In other words, fewer people would die or be injured by Pradaxa if patients taking the drug were monitored to determine the rate at which they metabolized the drug. Even worse, according to Cohen, BI had concealed the value of monitoring from the FDA and European regulators.  Since Pradaxa’s biggest selling point is that it can be used without monitoring, this is a very serious charge-- accusing BI of putting its profits ahead of patient safety.  My purpose in this post is not to review or critique the strength of Dr. Cohen’s analysis or to add to the very long list of comments on the underlying issue of whether or not Pradaxa is safe and effective, better or worse than competing drugs, or would be significantly safer with monitoring.  Instead, I will focus on another part of the above quote from Cohen: “Documents released during US litigation….” In May of this year, BI paid $650 million to settle most of the nearly 4000 lawsuits brought by persons claiming death or serious injuries alleging that they suffered injuries as a result of a failure of BI to warn them of the nature and full extent of the drug’s risks.

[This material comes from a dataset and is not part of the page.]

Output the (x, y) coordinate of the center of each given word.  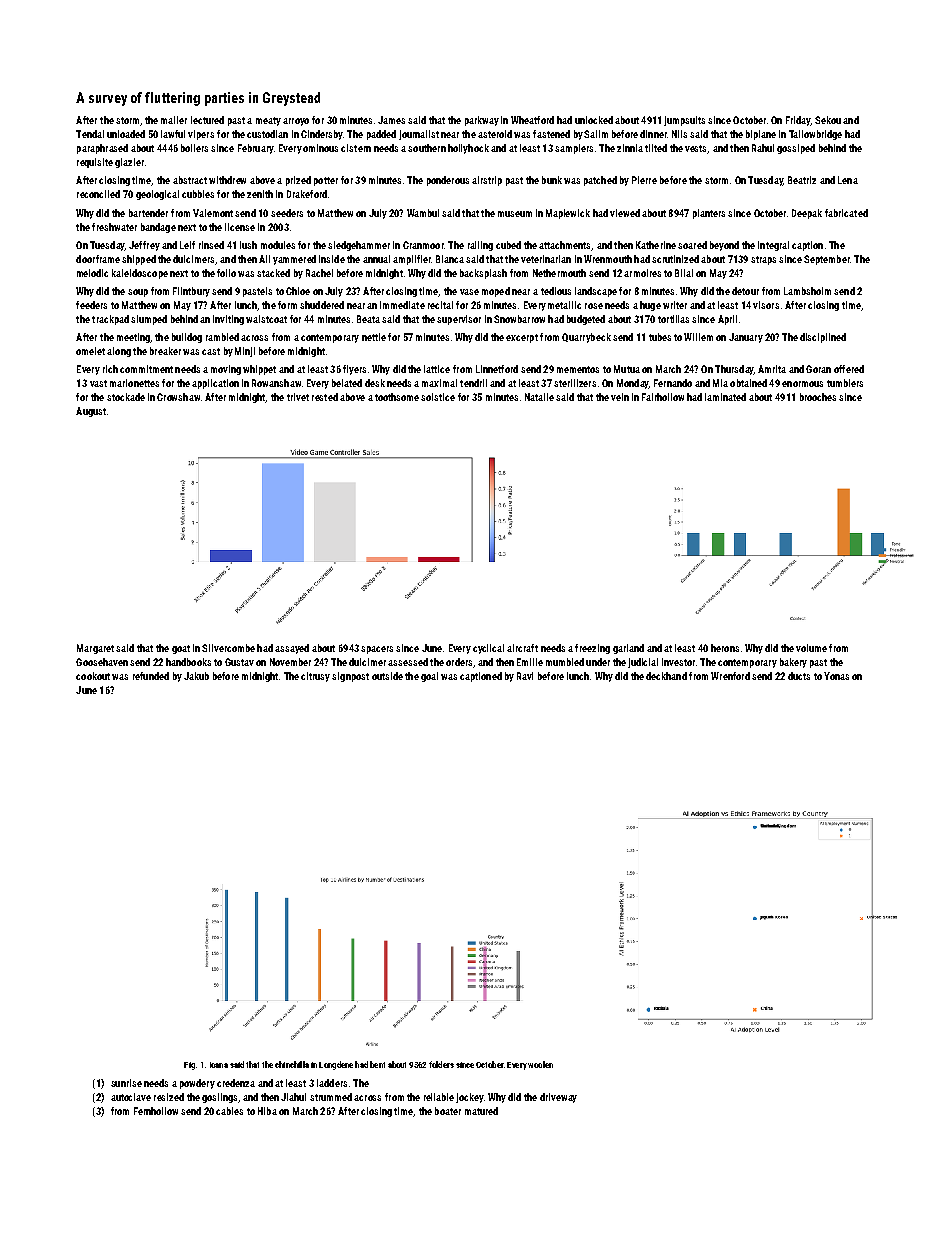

Whether or not Dr. Cohen is right in asserting that safe use of Pradaxa requires individual patient monitoring is beyond the scope of this post. However, this an important debate and it would not be taking place if it were not for the much-disparaged plaintiffs’ lawyers who took these cases and sought this evidence and for the federal district judge who ordered the evidence be made available to the public.  Product liability is not the most efficient means of either promoting drug safety or even compensating people who suffer adverse consequences from pharmaceuticals; however, it may play an important role in motivating drug companies (and other manufacturers of potentially dangerous products) to do the right thing.  General Motors’ executives hid the dangers of an ignition switch for a number of years and the company is now suffering consequences in the marketplace and in product liability costs.  Boehringer Ingelheim has already paid $650 million for claims arising from Pradaxa and faces significant fallout for both decreased sales of the drug and BI’s corporate reputation.  One would certainly hope that when drug company executives are faced with the question of whether or not to release the results of studies that may damage the sales of one of their drugs their concern would be about the validity of the results, not the profitability of the product.  Unfortunately, that is not always the case.  Sometimes we may need the potential impact of product liability on a company’s reputation and bottom line to refocus mangagement’s attention.